ILEPI Testimony on a Progressive Income Tax Before the Illinois House

On Wednesday, May 2, the Illinois House Revenue & Finance Committee held a hearing on the possibility of a progressive income tax in Illinois. Frank Manzo IV, MPP, Policy Director of the Illinois Economic Policy Institute (ILEPI) provided a brief testimony. Here is what he said.

Please CLICK HERE to read a full version of the testimony.

Good afternoon, Mr. Chairman and Members of the Committee. My name is Frank Manzo IV. I am the Policy Director of the Illinois Economic Policy Institute, a nonprofit research organization that provides candid and dynamic analyses on major subjects affecting the Illinois economy.

In 2017, the Illinois Economic Policy Institute and the University of Illinois conducted an evidence-based review of public policies that grow state economies. And we concluded that, time and again, the academic research finds that investing in public education and investing in infrastructure are the most effective public policies at achieving broad-based economic prosperity. Fiscal sustainability through balanced budgets also allows governments to fund these investments and boosts business confidence.

For years, the State of Illinois has under-invested in public education, under-invested in infrastructure, and operated without budget stability. This means that our economy has grown slower than the rest of the nation. The lack of state support has produced financial distress for school districts and forced local governments to rely heavily on property taxes– a “regressive” form of taxation. State funding for universities has declined, resulting in students choosing to go out-of-state for school. And Illinois residents have become accustomed to pothole-filled roads, deteriorating transit systems, and unsafe veterans’ homes. Put simply, Illinois needs– needs– to generate additional revenue to balance the budget and enhance public investment.

Replacing the flat income tax with a graduated income tax, if done correctly, could generate the additional revenue to balance the budget and stimulate the economy– all while cutting taxes for the vast majority of Illinois households. The Center for Tax and Budget Accountability has a proposal that would cut taxes for 98 percent of Illinois taxpayers, raise them on the richest 2 percent, and generate $2 billion in revenue per year. This proposal would help make Illinois’ tax code fairer by shifting the burden from working-class families to wealthy families.

Now, we at the Illinois Economic Policy Institute are currently working with our partners at the University of Illinois Project for Middle Class Renewal to study different plans for a possible graduated income tax in Illinois. We are evaluating proposals based on a number of metrics. And we are finding that a well-designed graduated income tax can achieve many goals, including cutting taxes for the vast majority of Illinois households and raising them on the rich, holding small “pass-through” businesses harmless and boosting economic growth, and increasing public investments while cutting local property taxes.

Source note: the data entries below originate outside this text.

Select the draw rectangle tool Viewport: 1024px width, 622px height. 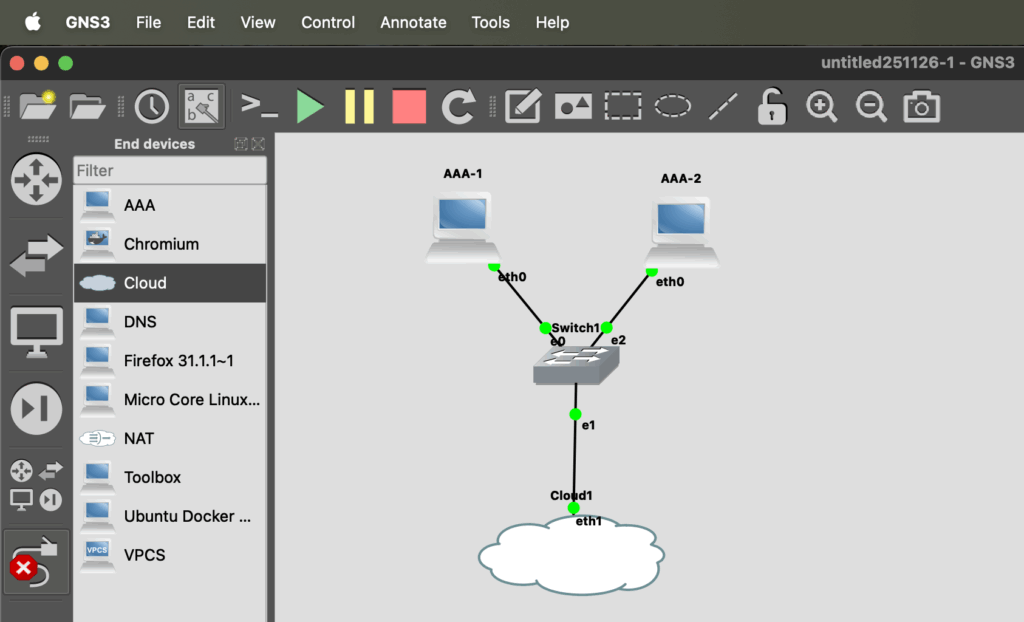pos(623,106)
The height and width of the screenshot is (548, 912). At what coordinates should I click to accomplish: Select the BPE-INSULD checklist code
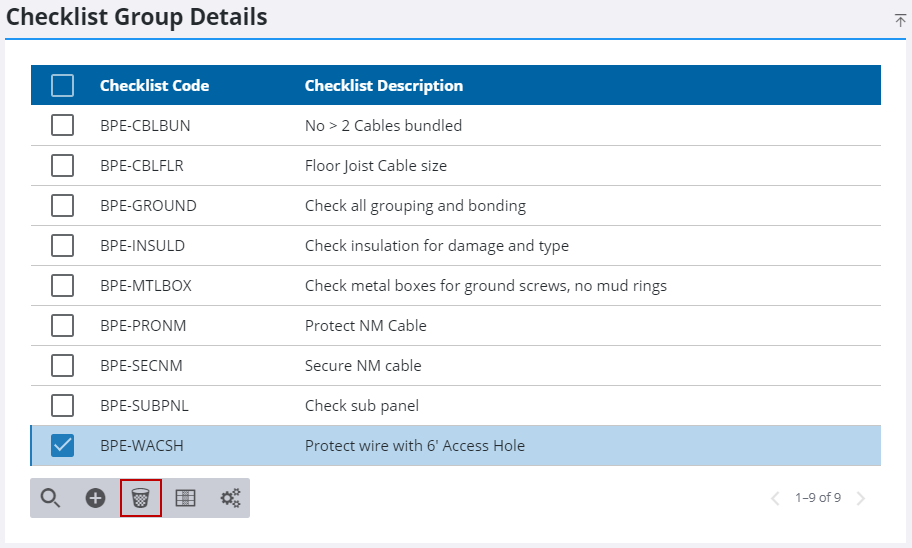(142, 246)
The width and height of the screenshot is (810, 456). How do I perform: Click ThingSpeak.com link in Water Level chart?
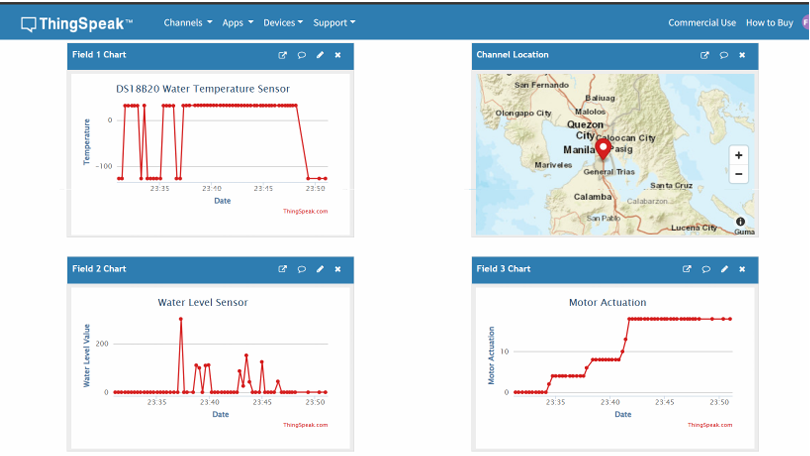[x=305, y=425]
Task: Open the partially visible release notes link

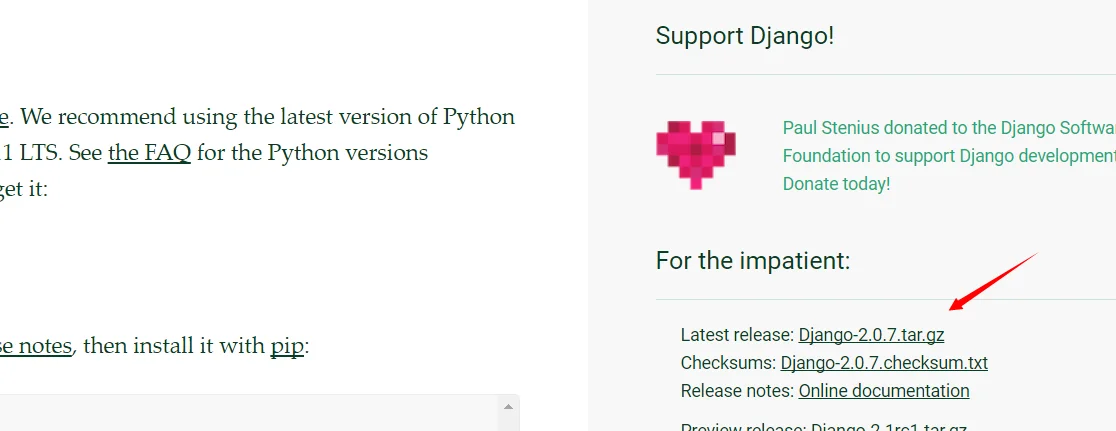Action: pos(36,346)
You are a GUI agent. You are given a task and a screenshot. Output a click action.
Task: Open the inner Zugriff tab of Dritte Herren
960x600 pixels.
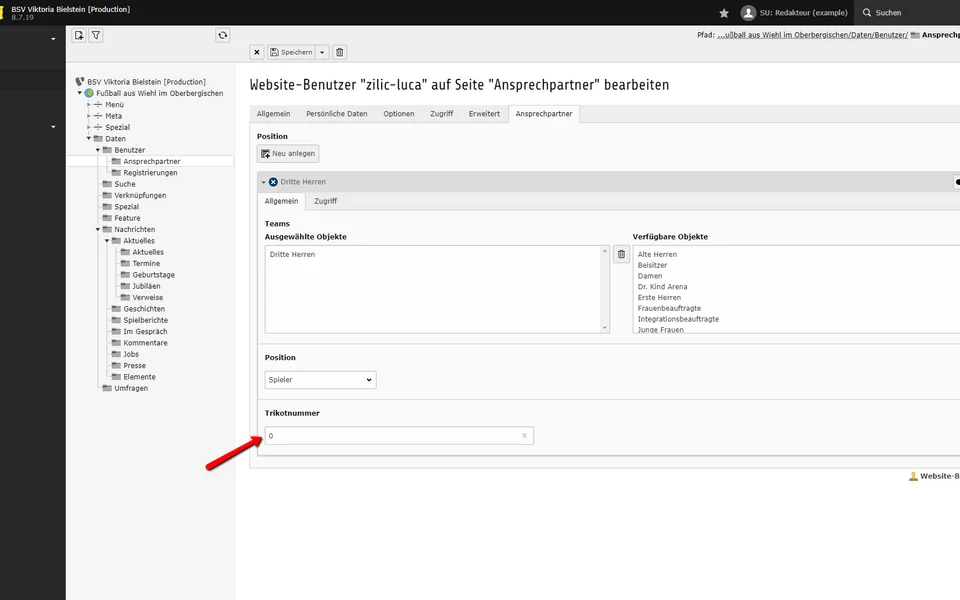tap(325, 201)
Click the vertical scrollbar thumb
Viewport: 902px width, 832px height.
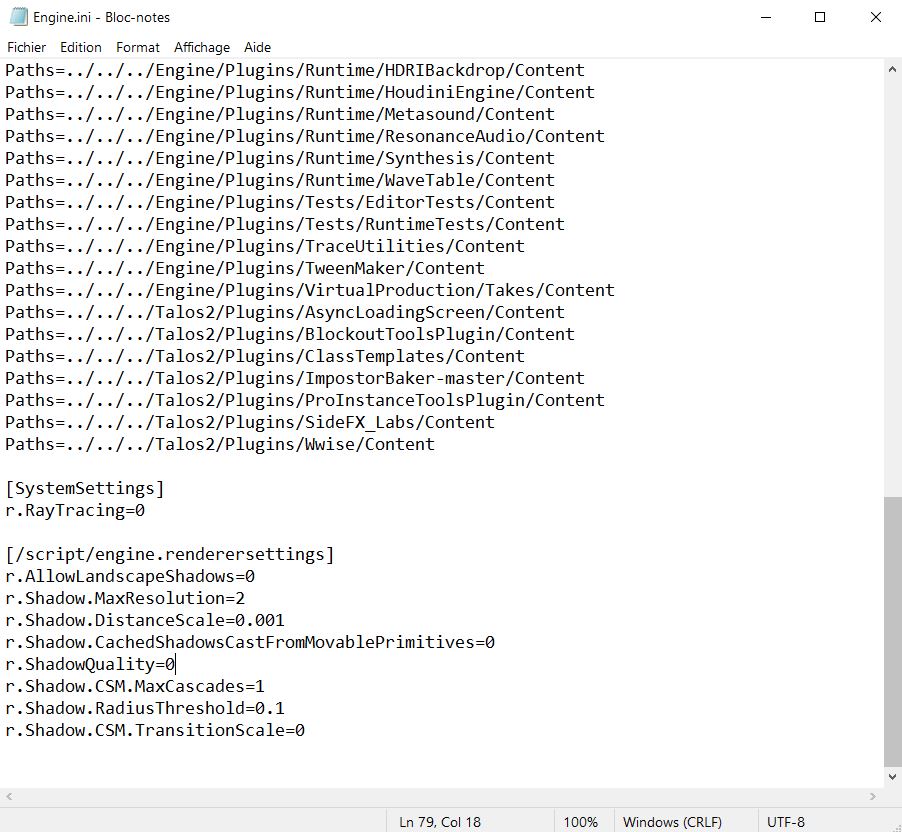[892, 630]
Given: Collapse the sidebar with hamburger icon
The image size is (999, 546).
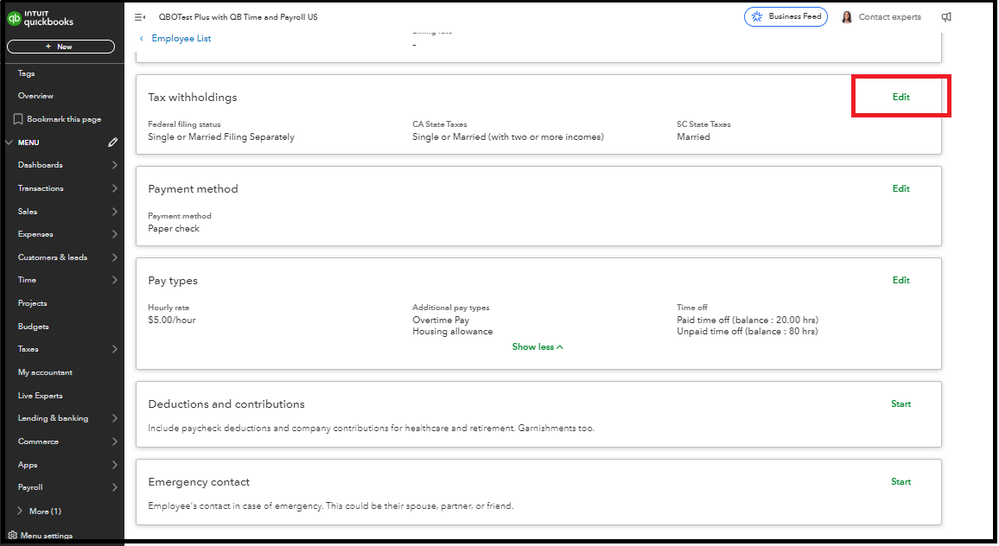Looking at the screenshot, I should [140, 17].
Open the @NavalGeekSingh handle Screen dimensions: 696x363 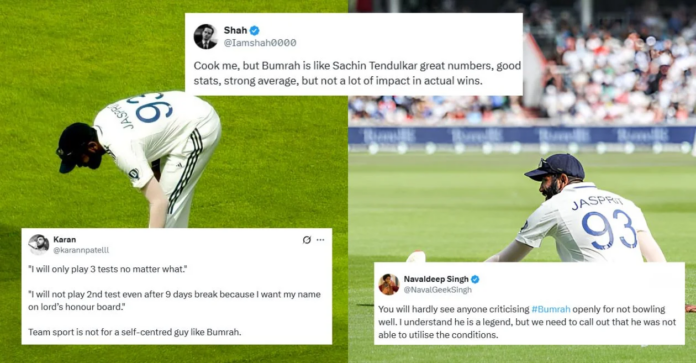click(438, 290)
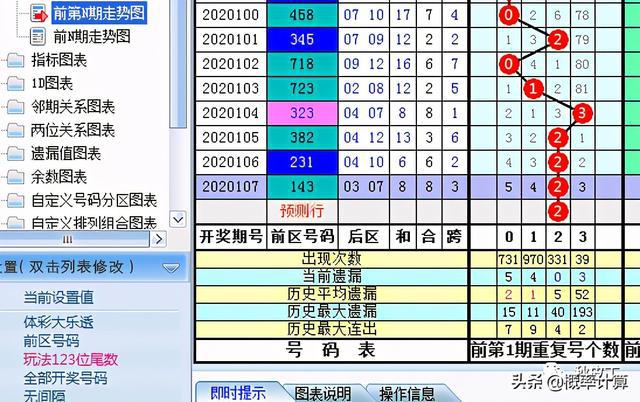Viewport: 640px width, 402px height.
Task: Click the 余数图表 folder icon
Action: point(16,176)
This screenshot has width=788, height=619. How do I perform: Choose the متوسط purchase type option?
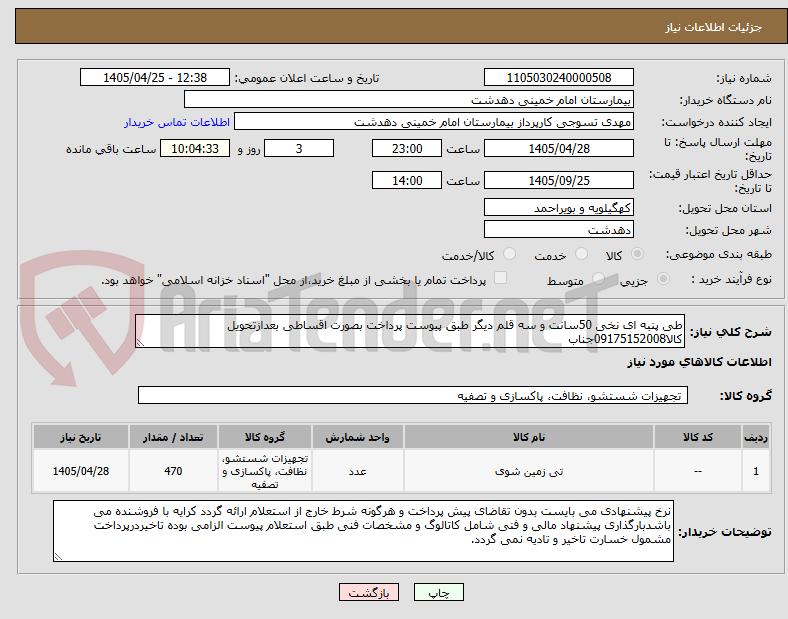pyautogui.click(x=598, y=279)
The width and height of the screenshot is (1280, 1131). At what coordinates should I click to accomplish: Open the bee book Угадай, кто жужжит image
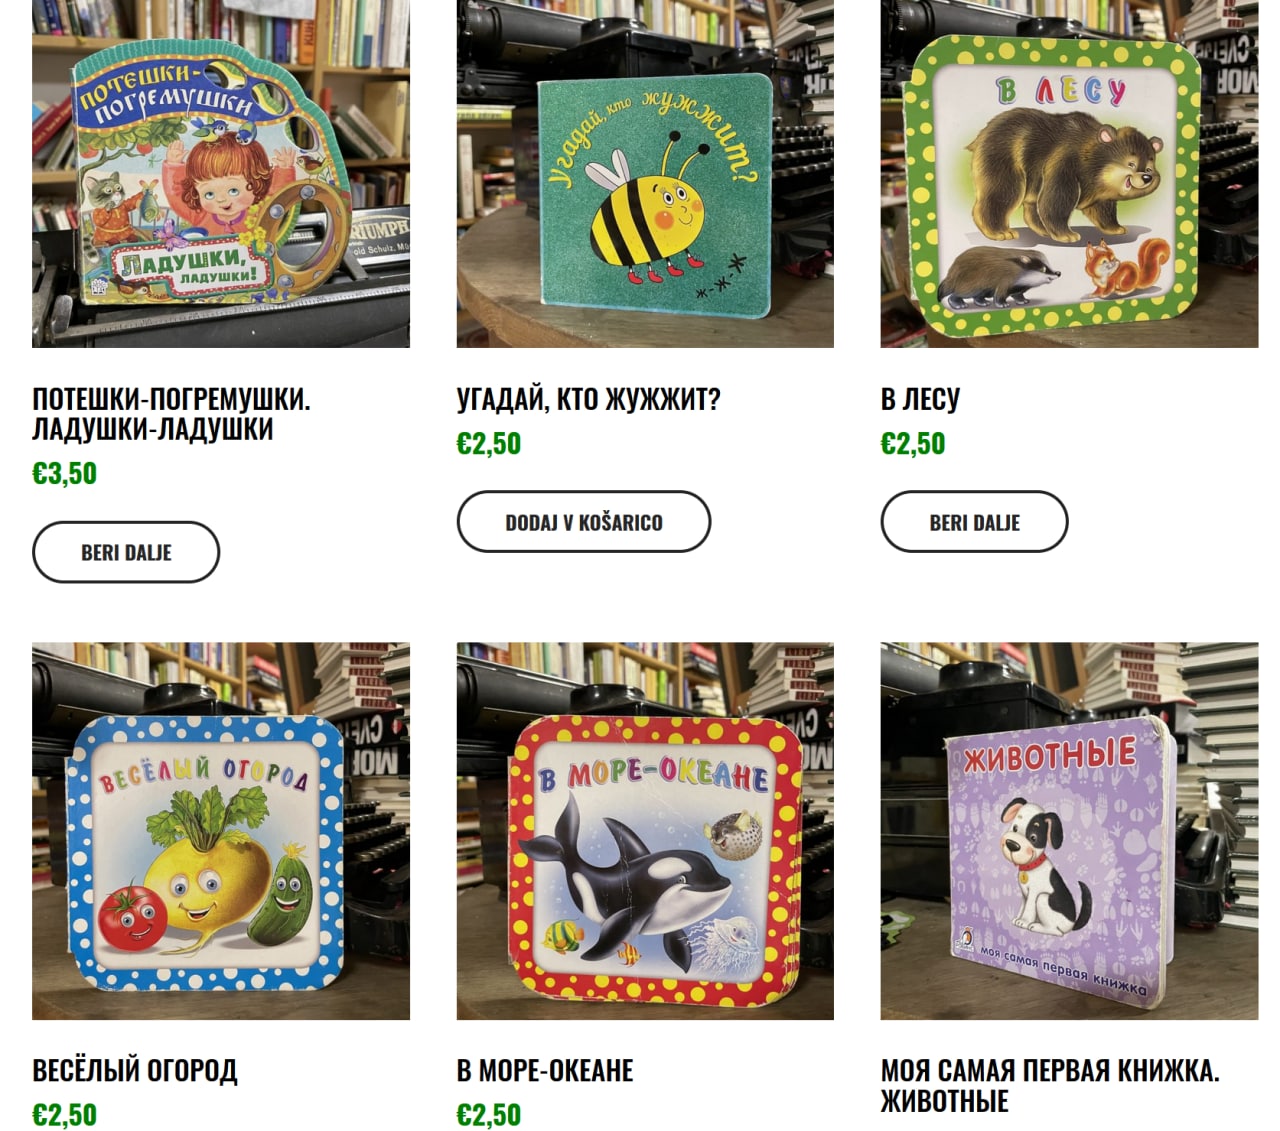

Lastly, I just wanted to note that opponents of graduated income tax systems often present unsound arguments based on the discredited idea of “trickle-down” economics. A 2017 analysis found that the nine states with the highest top income tax rates had faster GDP growth, and faster personal income growth than the nine states with no income taxes. And opponents have no explanation for the recent failure of the experiment in Kansas, which adhered to trickle-down theories and “flattened” their progressive income tax, but later found themselves saddled with less state revenue, a budget deficit, and slow job growth. Since 2012, employment growth in Kansas has fallen behind the national average. Even Illinois had higher job growth than Kansas. The point is that trickle-down arguments often lead to unsound public policy.

Here are the two things that I really want you to take away from my testimony today.

  1. The Illinois economy is falling behind largely due to a lack of investment in public education and infrastructure, as well as a lack of investor confidence in the state.
  2. A progressive income tax could help Illinois achieve desirable policy outcomes, including cutting taxes for middle-class families while raising them on the rich, generating revenue to reduce the structural budget deficit, and providing property tax relief for homeowners.

Lawmakers should consider a constitutional amendment to permit a graduated income tax in Illinois.